Mosaic Jewish Primary School Gets Planning Permission

Free school wins planning approval for permanent home

Work is expected to begin soon on building a new free school in Roehampton. The Mosaic Jewish Primary School, which admitted its first 30 pupils last September will move from its existing temporary home in Wimbledon Parkside to a new purpose-built modern school building in Roehampton Lane.

Its classrooms are expected to open in September 2015 and the school will eventually cater for 420 pupils. Half of its intake will be Jewish but 50 per cent of places will be reserved for children of other faiths and beliefs and those from families who are not religious in any way.

The new school will also have a sports and community hall which will be open for use by the local community outside school hours.
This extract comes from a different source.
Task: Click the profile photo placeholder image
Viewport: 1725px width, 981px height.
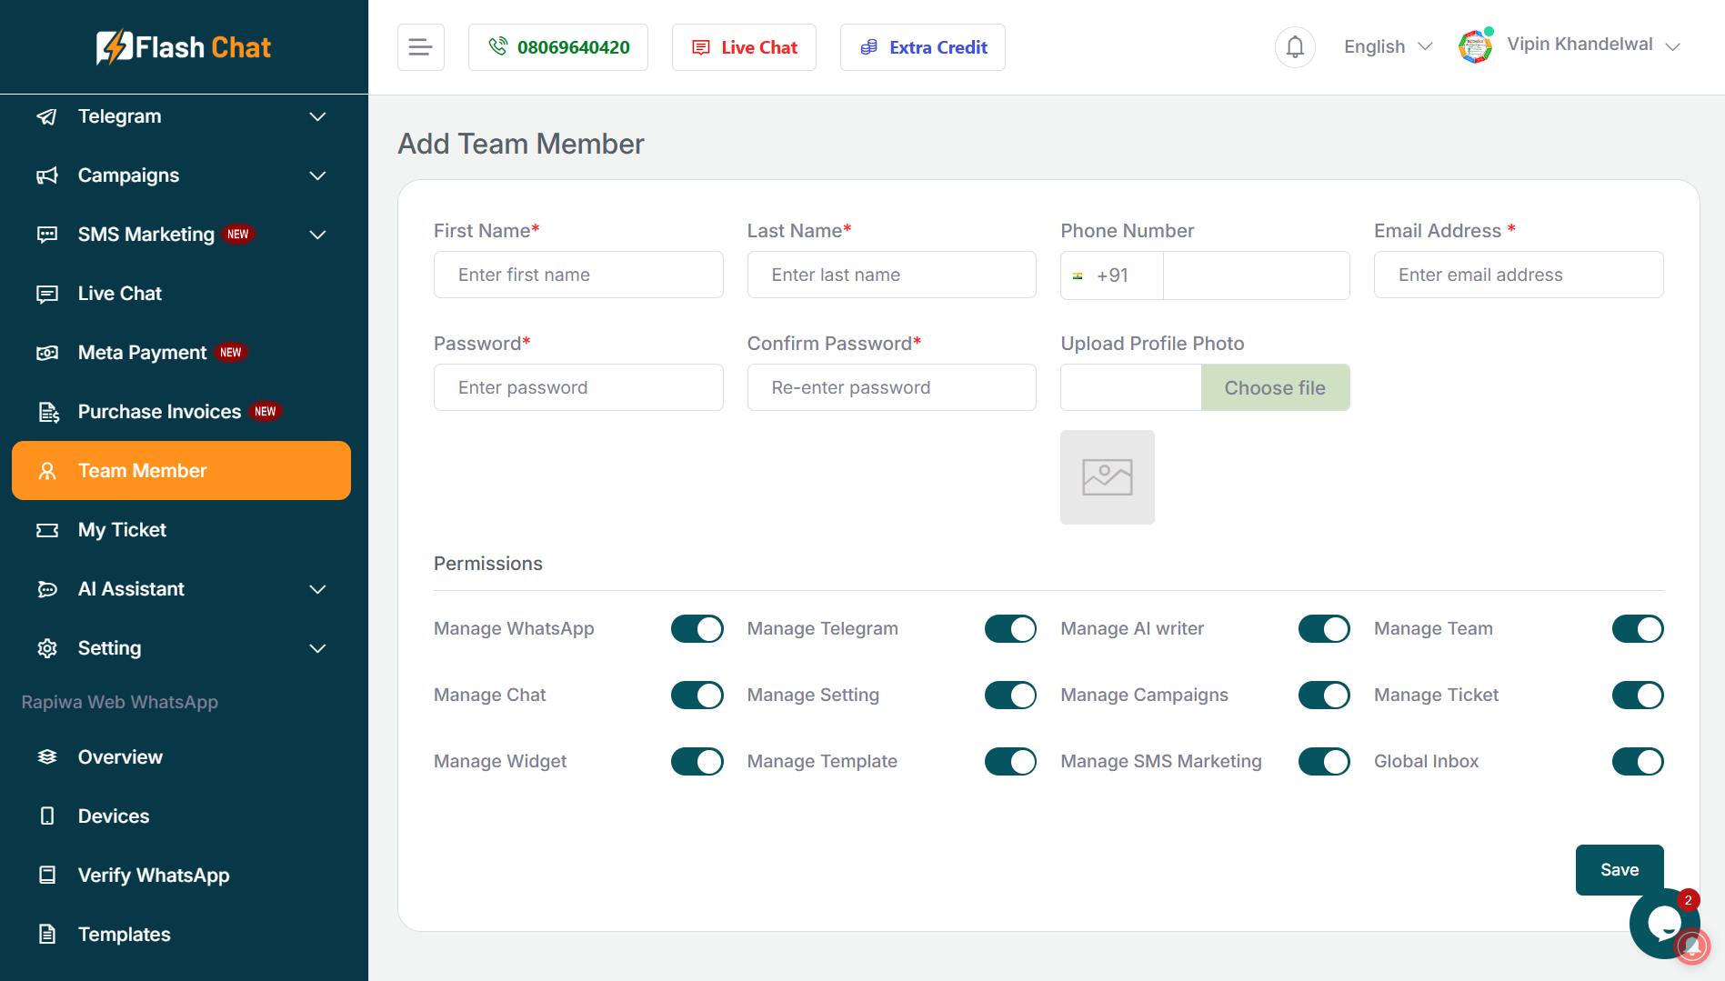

It will also generate some of its own electricity through the use of rooftop solar panels.

Shirley Lee, the Chair of Governors for MJPS said:
"We are delighted to be able to move to the next stage of realising our vision of a purpose built new school in Roehampton. Even after only one year MJPS has a wonderfully diverse pupil population which is a key element of our ethos."

A school bus service will operate from nearby transport links such as Barnes Station and busy local bus stops to reduce the number of cars that travel to the school. Around 80 pupils are expected to use this service each day. There will also be secure racks for up to 50 bicycles and 18 scooters.

A planning application for the new school was approved by the planning committee on August 14. It will replace the side annexes to Hartfield House, which was formerly operated by the council’s adult social services department as a respite care centre but was declared surplus to requirements in June 2012 as it was no longer considered fit for purpose.

The council say that the services formerly offered at Hartfield House have been transferred to a more modern property in Earlsfield which is much more suitable for the role and has benefited from a £280,000 refurbishment.

The switch is saving council tax payers £311,000 every year, while the money generated by the sale of the building to the school is available to fund future capital spending by the town hall.

Planning chairman Cllr Sarah McDermott said: “This is a well-designed and attractive school building that will sit well alongside the important architectural and historic asset that is Hartfield House.”